**SOURCE DATA**:
## Begin

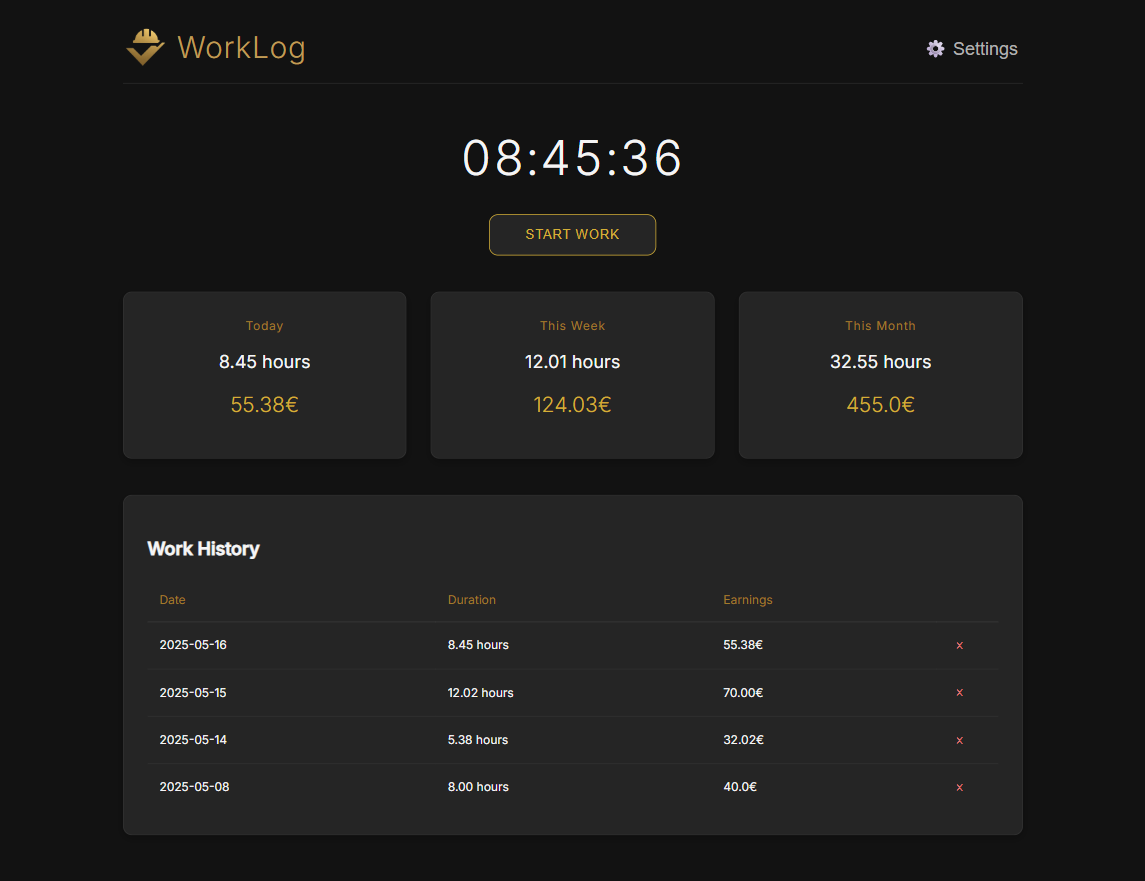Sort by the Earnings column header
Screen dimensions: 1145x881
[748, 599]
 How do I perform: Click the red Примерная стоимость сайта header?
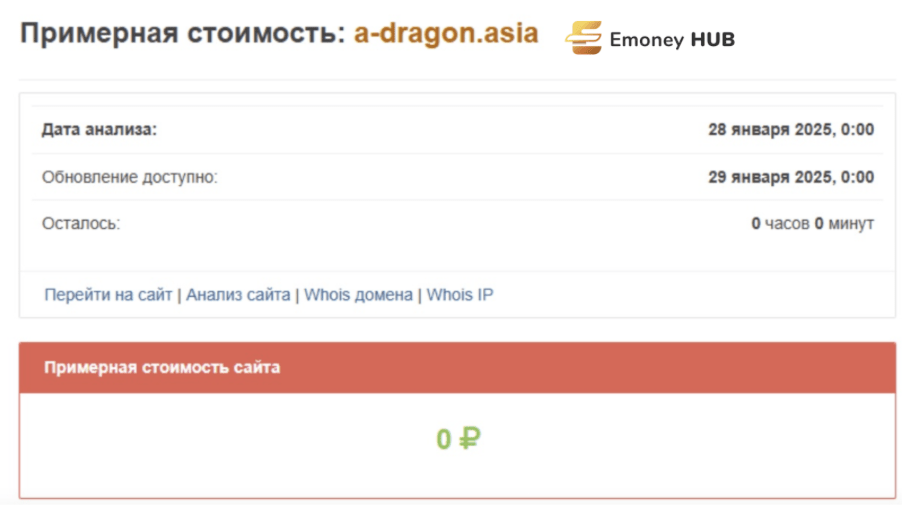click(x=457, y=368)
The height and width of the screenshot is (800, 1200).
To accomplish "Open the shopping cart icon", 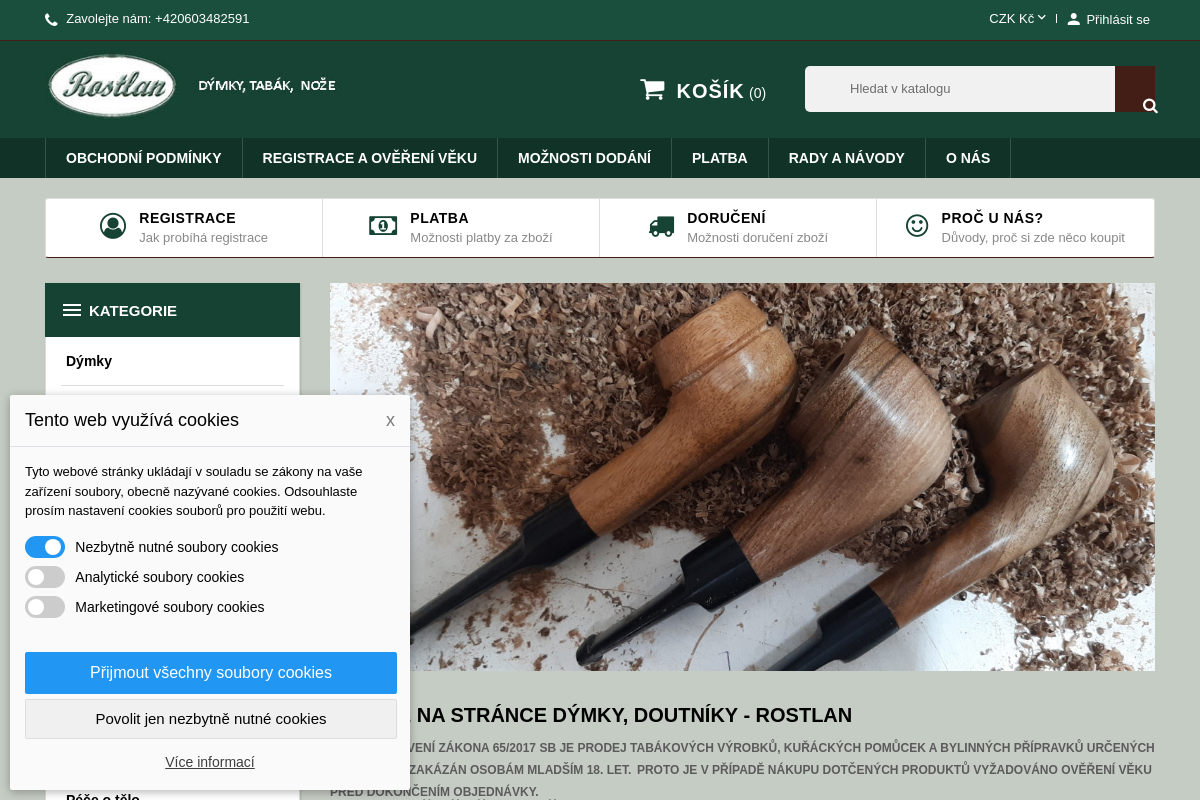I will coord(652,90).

## End
## Begin

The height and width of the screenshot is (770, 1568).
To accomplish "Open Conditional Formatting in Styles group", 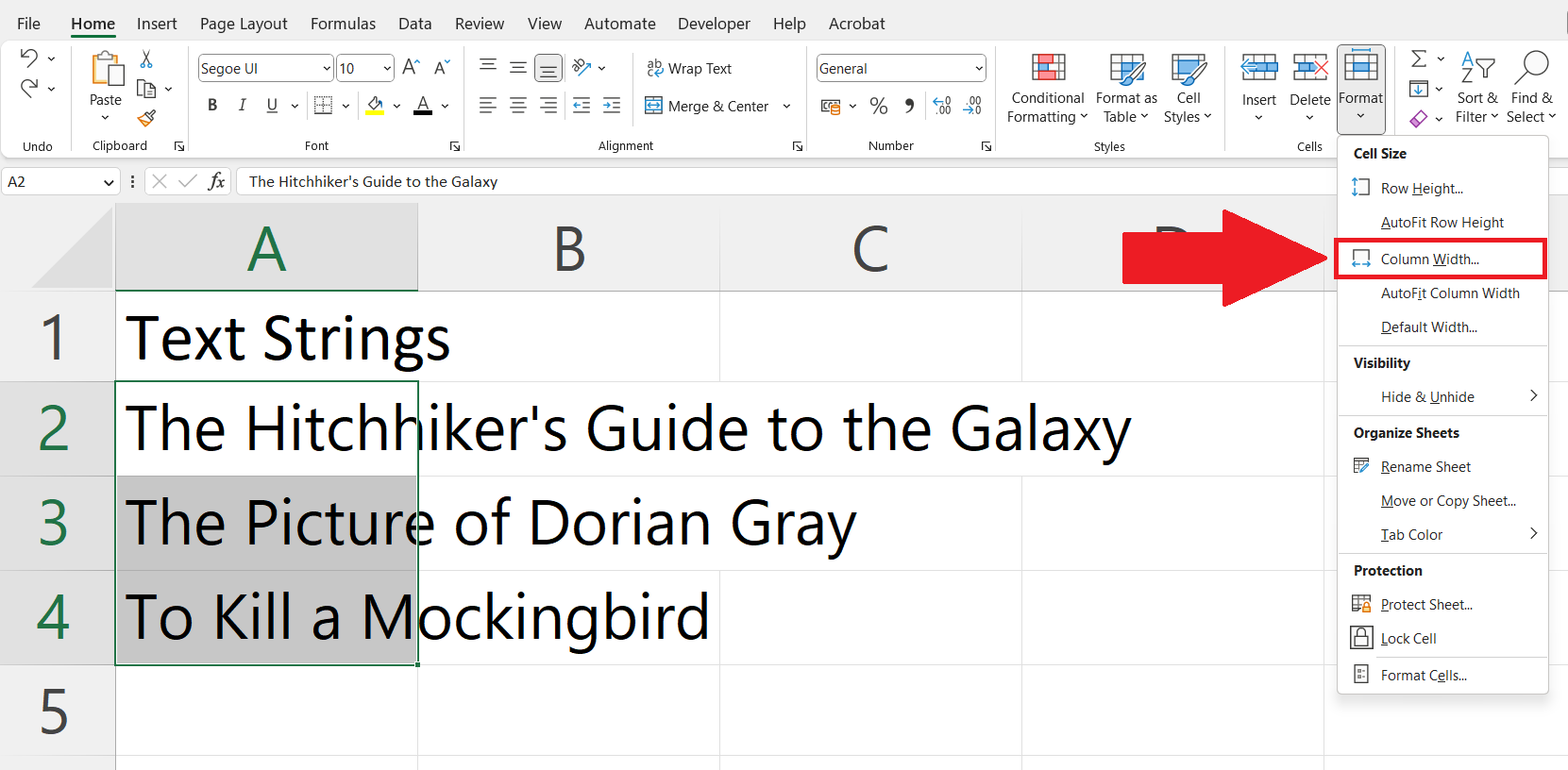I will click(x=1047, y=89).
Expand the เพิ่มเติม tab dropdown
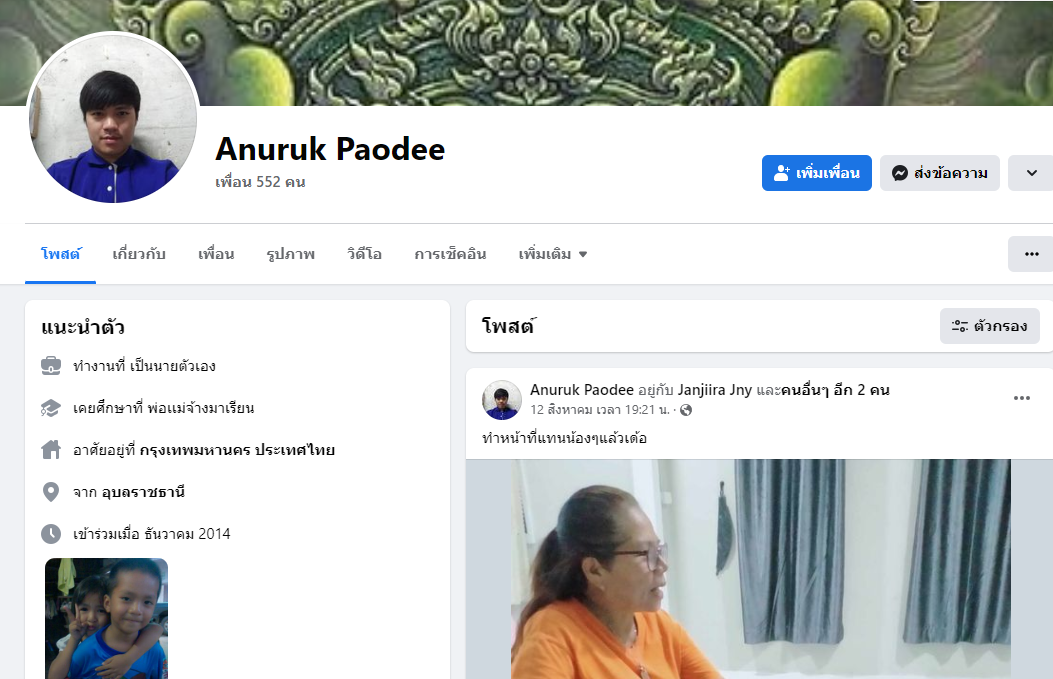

## End

**GIVEN PROBLEM**: Collect every line of the items above that contains the word "screenshot", and copy each of those lines in full. Case counts.

**THE COMPLETED TASK**:
The height and width of the screenshot is (800, 1200).
The height and width of the screenshot is (770, 1568).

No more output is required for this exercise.